I tell my students, much to their amazement, that subsequent infilling of the Holy Spirit, “Spirit baptism,” is not just a Pentecostal doctrine. Many, many Baptists and other evangelicals believe in it,too. The difference is whether speaking in tongues is its essential, necessary “initial, physical evidence.”
Unfortunately, most Baptists and and other non-Pentecostal Baptists have dropped Spirit-baptism because they associate it with Pentecostalism. But subsequence of the infilling of the Holy Spirit pre-dates Pentecostalism and has always existed, at least doctrinally, among non-Pentecostal groups such as Nazarenes. And it has been believed, taught and experienced even among Baptists–especially those “touched” by the Keswick Movement.
I feel exceedingly sorry for Christians who find the Christian life to be a struggle, drudgery, boring, mainly just a way of avoiding hell and eventually landing in heaven. What they need is an infilling of the Holy Spirit (not just “spiritual formation” although there’s nothing wrong with that).

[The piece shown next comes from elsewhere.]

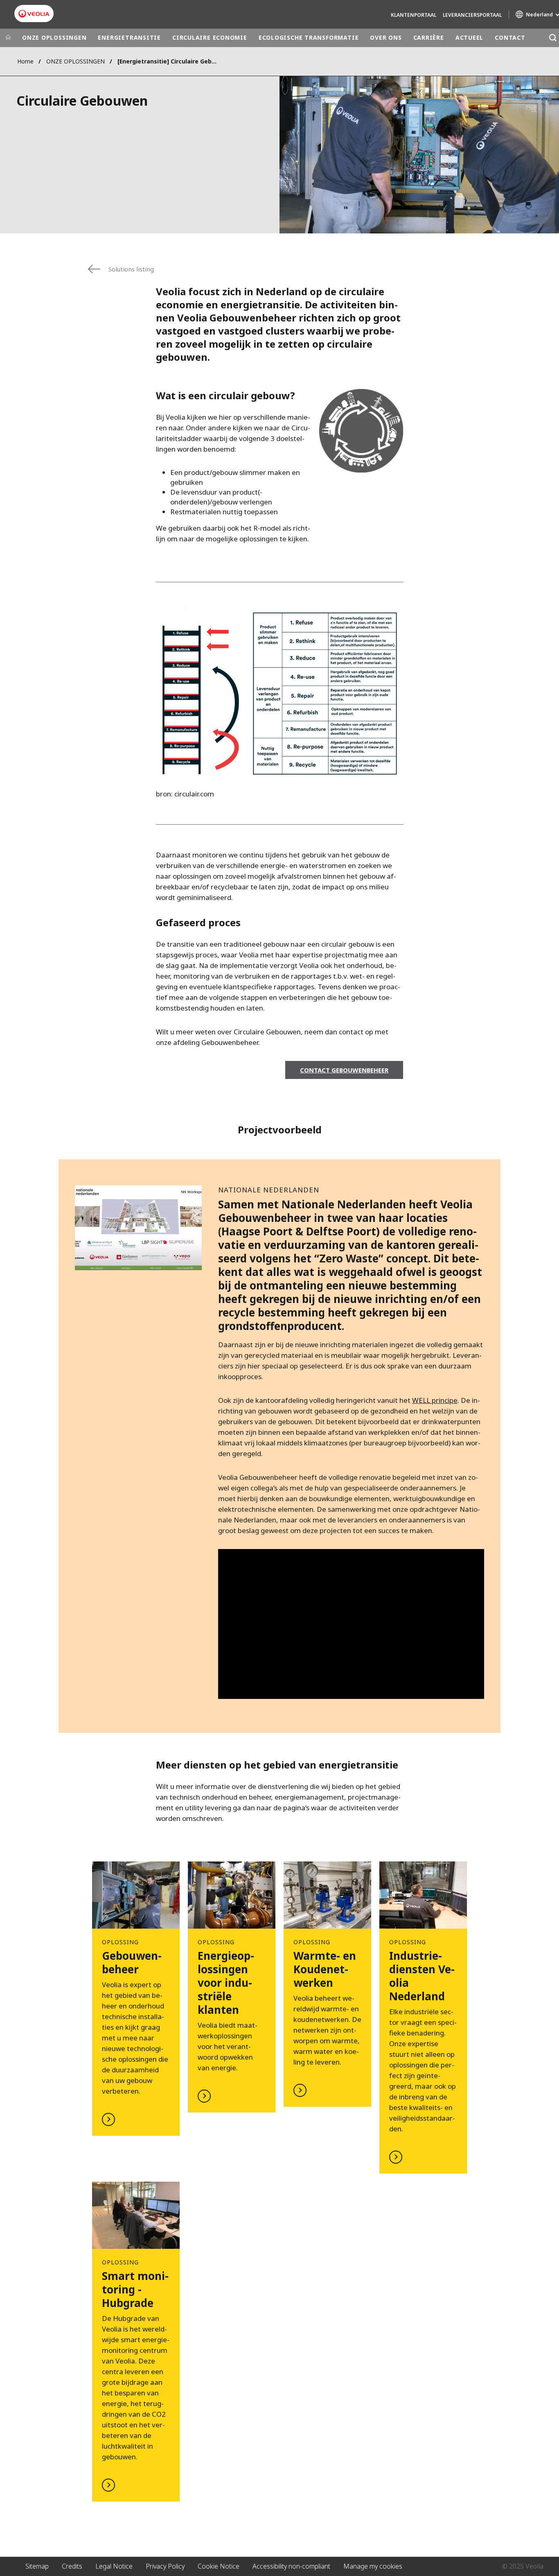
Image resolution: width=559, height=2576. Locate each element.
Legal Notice (114, 2566)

A problem is that experiences of the infilling of the Spirit are often accompanied by physical emotional reactions–laughing, falling, shaking, shouting, jumping, etc. What we need is two things: 1) to realize that these are MERELY physical manifestations and do not have ANYTHING at all to do with Spirit infilling itself. They are no different from what happens to many sports fans when their team wins the championship, and 2) emphasize that the true signs of the Spirit’s infilling are the fruit of the Spirit and one or more gifts of the Spirit.